The examples given were:

/obj/torus:polygons
/obj/foo/bar:curves:45 (for instances)

Changing from foo/bar to something a little more real, how would this look if this were a model of a car, and if the scene contained more than one? Would it be something like this:

/obj/car1/wheel:polygons
/obj/car2/wheel:polygons

In that case, I would think /obj/ could just be thrown away, and after that the split between "asset" and "object" could be on the first "/" if it exists:

/obj/car1/wheel:polygons
asset: car1
object: wheel

If you had a spare wheel just lying around, then I think the reasonable behavior, mirroring what happens in Maya, could be: 

/obj/wheel:polygons
asset: default
object: wheel

Comparing to Maya:

car1:wheelShape:
asset: car1
object: wheelShape

wheelShape: 
asset: default
object: wheelShape
 

Some followup questions:
  1. Does throwing out "/obj/" make sense? 
  2. I want to know if this scheme makes sense from a typical production perspective as well as whether it works technically. Are things in production nested more deeply, such as: /obj/assets/sets/cars/car1/wheel:polygons?

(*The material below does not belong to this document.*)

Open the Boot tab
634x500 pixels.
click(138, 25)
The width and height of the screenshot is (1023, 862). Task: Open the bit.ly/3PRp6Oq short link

I've been thinking for Katana-style paths, which are somewhat similar, it might be useful to give a control for which "/" to split on, is this something that would be useful for Houdini as well? 
  3. It seems like checking if the names start with "/" could be a switch to use unix path-based name processing (Houdini, Katana) instead of namespace-object-based (Maya, Softimage) processing. Specifically, Houdini naming could be detected by the name starting with /obj/? It'd be nice to not have to specify which scheme is being used, but switch it based on the name it encounters. 
  4. How are shaders / materials named, what are they rules there? 


On Mon, Jul 24, 2017 at 10:14 PM, Mathew Rotman <mro...@psyop.tv> wrote:
yeah, thats tricky.  Clearly being able to separate by material is huge, but also perhaps by geometry, and then by name attribute.  Just a thought.  Im not sure how hard it would be but also having 3D connectivity could be useful.